Menurutnya, kebijakan penghentian sementara ini bersifat korektif agar seluruh dapur yang melayani masyarakat benar-benar memenuhi standar keamanan pangan. Setelah proses administrasi dan verifikasi selesai, dapur yang bersangkutan dapat kembali beroperasi seperti biasa.
BGN sebelumnya telah memberikan kesempatan kepada seluruh pengelola SPPG yang telah beroperasi lebih dari 30 hari untuk segera melengkapi kewajiban tersebut. Namun, hingga batas waktu pemantauan, masih banyak dapur yang belum melakukan pendaftaran.
Dari total 492 dapur yang belum memiliki SLHS, Sumatera Utara menjadi wilayah dengan jumlah terbanyak yakni 252 dapur, disusul Lampung 77 dapur, Aceh 76 dapur, Sumatera Barat 69 dapur, Riau 9 dapur, Kepulauan Riau 5 dapur, dan Bengkulu 4 dapur. Sementara itu, Jambi, Sumatera Selatan, serta Kepulauan Bangka Belitung tercatat tidak memiliki dapur yang belum mendaftar.

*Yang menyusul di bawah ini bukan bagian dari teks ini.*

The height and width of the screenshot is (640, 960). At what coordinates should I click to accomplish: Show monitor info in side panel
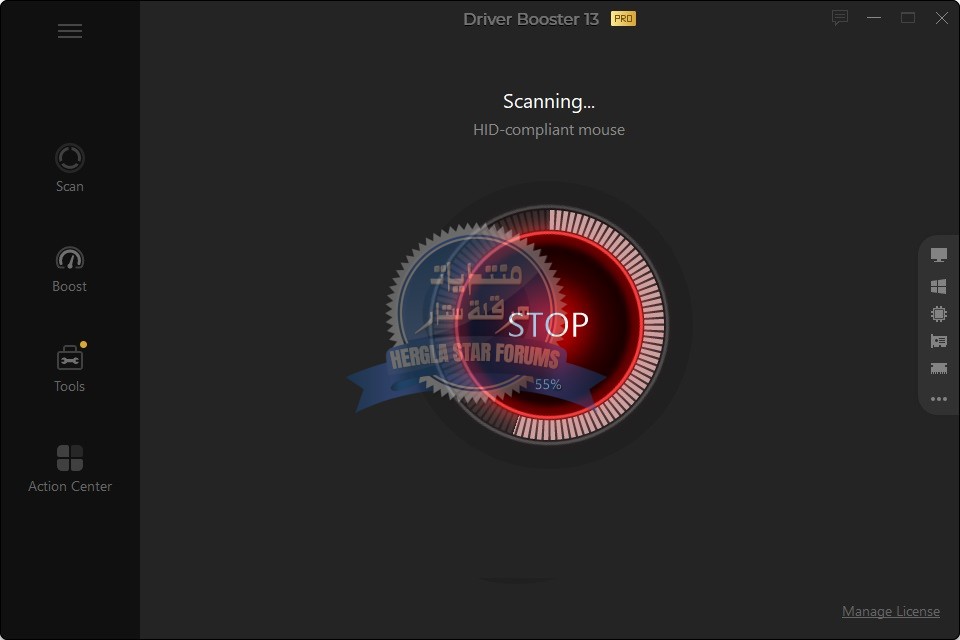pos(938,256)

BGN menilai pengawasan ketat diperlukan karena program MBG berkaitan langsung dengan kesehatan masyarakat, khususnya pemenuhan gizi anak-anak sekolah.
Pihak BGN juga mengimbau seluruh pengelola dapur yang terdampak kebijakan ini agar segera berkoordinasi dengan dinas kesehatan setempat guna mempercepat proses pendaftaran SLHS sehingga layanan dapat kembali berjalan.